Renforcer les chaînes d’approvisionnement sanitaires à l’échelle continentale
Les autres intervenants ont également enrichi les échanges. Le président du bureau général du FARCAPS a remercié le chef de l’État djiboutien Ismaïl Omar Guelleh et l’ensemble du gouvernement pour leur soutien et leur leadership. Il a souligné l’importance de l’engagement du pays hôte dans la vaste entreprise de renforcement des chaînes d’approvisionnement sanitaires à l’échelle continentale.
Les discussions ont ensuite abordé des thèmes majeurs tels que la coordination régionale des chaînes pharmaceutiques, la lutte contre les médicaments falsifiés, les stratégies de financement et les modèles logistiques innovants. L’équité d’accès, la persistance des marchés informels et les difficultés spécifiques rencontrées par les pays enclavés ont également été évoquées. Les participants ont examiné les infrastructures, les ressources humaines et les technologies nécessaires pour bâtir des chaînes d’approvisionnement résilientes. La contribution du secteur privé, des bailleurs internationaux, des institutions panafricaines et des organisations de la société civile a été largement débattue. L’importance d’impliquer les communautés de pratiques et les usagers a aussi été soulignée, car la réussite d’un système d’approvisionnement passe par l’adhésion et la mobilisation de tous les acteurs concernés.

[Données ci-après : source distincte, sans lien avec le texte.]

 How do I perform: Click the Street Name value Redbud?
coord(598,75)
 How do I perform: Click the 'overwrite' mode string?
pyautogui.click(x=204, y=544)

Au terme des travaux, une vision commune s’est dégagée : l’Afrique dispose du potentiel, des compétences et de la volonté politique nécessaires pour bâtir une autonomie sanitaire réelle. Le FARCAPS 2025 en aura été l’illustration. En plaçant la chaîne d’approvisionnement au cœur des stratégies de santé publique, le forum a permis de faire émerger un consensus sur l’urgence de moderniser, de régionaliser et de sécuriser la distribution des produits de santé. L’enjeu dépasse la logistique : il relève de la dignité, de la souveraineté et de la stabilité des nations africaines.
Le Premier ministre l’a rappelé avec force : l’Afrique ne pourra écrire son avenir qu’en maîtrisant ses outils de santé. À l’issue de cette rencontre, l’espoir d’une transformation durable paraît plus tangible que jamais. FARCAPS 2025 aura ainsi posé une pierre essentielle dans la construction d’un continent plus autonome, mieux préparé et résolument tourné vers un avenir où chaque citoyen pourra accéder aux produits dont dépend sa santé.